Dataset records >>
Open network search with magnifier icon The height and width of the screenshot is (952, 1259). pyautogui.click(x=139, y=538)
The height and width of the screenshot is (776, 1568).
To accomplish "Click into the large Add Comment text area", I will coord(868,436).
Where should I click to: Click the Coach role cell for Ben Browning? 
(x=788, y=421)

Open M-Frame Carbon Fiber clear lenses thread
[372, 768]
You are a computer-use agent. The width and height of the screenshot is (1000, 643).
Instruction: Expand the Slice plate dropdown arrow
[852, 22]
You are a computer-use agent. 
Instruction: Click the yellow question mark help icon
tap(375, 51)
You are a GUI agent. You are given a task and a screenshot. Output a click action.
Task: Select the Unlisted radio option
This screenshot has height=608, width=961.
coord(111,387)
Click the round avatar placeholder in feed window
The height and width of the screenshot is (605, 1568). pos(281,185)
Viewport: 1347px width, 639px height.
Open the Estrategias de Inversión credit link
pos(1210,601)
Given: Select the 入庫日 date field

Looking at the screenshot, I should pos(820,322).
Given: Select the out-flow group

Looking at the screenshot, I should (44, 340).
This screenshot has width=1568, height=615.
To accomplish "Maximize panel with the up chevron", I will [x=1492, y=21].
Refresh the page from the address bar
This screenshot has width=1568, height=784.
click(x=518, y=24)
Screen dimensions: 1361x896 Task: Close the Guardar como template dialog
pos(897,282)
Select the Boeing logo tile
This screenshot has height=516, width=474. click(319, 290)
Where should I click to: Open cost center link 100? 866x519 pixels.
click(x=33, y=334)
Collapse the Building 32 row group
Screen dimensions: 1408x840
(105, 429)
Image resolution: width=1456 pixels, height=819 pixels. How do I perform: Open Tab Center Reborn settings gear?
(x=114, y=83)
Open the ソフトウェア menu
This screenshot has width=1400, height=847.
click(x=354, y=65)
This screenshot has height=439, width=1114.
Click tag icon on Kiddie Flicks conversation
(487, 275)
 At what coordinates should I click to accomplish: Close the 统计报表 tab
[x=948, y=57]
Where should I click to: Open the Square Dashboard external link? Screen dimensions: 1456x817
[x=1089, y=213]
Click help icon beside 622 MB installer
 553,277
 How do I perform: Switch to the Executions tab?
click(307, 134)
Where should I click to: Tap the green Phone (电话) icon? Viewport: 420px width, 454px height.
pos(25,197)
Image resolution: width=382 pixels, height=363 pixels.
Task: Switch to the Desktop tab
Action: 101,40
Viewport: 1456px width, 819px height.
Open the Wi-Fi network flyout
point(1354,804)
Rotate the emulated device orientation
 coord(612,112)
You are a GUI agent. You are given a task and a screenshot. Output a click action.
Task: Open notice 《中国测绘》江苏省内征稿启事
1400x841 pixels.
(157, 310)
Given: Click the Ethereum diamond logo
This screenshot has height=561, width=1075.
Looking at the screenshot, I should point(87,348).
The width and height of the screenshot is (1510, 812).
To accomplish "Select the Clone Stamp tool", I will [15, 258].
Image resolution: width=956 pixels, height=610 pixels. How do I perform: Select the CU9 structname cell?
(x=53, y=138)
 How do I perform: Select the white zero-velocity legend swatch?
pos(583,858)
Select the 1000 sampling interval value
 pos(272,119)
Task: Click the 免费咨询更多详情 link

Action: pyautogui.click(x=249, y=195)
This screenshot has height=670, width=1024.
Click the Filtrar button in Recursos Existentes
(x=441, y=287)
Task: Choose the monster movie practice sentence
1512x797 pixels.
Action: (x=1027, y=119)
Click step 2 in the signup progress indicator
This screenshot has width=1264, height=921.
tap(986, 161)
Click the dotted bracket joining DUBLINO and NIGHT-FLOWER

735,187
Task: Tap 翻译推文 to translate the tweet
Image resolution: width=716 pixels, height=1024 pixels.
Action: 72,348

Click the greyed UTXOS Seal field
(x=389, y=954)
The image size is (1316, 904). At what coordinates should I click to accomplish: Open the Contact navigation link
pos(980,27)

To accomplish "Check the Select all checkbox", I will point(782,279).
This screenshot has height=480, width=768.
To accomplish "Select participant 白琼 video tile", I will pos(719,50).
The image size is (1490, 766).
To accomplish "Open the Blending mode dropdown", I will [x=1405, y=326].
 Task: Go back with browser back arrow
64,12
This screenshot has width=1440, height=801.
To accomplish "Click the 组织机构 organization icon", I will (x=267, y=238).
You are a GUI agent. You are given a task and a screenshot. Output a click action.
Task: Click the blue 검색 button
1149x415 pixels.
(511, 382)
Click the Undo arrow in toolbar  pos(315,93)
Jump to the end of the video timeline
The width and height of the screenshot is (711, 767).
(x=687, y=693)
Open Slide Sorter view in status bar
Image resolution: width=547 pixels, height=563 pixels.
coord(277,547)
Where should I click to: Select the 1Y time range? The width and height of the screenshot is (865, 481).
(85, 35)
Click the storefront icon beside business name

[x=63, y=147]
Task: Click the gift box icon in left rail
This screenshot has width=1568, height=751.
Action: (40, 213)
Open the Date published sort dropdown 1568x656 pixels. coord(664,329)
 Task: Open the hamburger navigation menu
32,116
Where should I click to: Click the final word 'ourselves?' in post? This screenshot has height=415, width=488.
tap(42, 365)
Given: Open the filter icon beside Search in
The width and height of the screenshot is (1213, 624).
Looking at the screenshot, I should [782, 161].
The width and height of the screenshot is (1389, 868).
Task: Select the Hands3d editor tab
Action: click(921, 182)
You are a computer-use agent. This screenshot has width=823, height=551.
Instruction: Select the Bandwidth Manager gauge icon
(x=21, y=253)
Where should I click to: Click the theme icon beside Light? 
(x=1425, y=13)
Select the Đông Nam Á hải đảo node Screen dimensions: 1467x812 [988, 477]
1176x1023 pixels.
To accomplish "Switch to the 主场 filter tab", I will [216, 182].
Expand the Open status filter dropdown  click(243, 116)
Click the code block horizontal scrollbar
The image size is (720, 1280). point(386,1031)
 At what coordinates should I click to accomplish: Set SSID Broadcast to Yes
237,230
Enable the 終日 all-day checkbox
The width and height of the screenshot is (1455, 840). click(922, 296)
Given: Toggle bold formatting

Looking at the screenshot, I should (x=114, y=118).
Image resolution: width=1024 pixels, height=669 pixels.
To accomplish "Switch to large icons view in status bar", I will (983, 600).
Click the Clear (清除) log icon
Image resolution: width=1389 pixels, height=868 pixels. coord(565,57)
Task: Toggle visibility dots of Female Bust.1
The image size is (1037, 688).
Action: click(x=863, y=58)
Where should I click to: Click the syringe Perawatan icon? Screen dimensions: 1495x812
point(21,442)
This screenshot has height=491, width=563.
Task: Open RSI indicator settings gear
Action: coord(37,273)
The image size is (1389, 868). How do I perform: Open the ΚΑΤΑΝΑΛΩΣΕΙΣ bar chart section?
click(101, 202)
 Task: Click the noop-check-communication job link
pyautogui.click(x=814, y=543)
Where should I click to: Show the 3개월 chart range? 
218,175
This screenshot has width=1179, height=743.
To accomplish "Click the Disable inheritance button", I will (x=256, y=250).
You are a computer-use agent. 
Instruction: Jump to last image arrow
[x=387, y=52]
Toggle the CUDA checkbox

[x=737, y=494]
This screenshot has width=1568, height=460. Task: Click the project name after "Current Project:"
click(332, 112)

What needs to be done >>
Please copy out the data above, from its first line through the line containing "tap(375, 51)", with every line unchanged.

Expected answer >>
Open network search with magnifier icon The height and width of the screenshot is (952, 1259). pyautogui.click(x=139, y=538)
The height and width of the screenshot is (776, 1568).
To accomplish "Click into the large Add Comment text area", I will coord(868,436).
Where should I click to: Click the Coach role cell for Ben Browning? 
(x=788, y=421)

Open M-Frame Carbon Fiber clear lenses thread
[372, 768]
You are a computer-use agent. The width and height of the screenshot is (1000, 643).
Instruction: Expand the Slice plate dropdown arrow
[852, 22]
You are a computer-use agent. 
Instruction: Click the yellow question mark help icon
tap(375, 51)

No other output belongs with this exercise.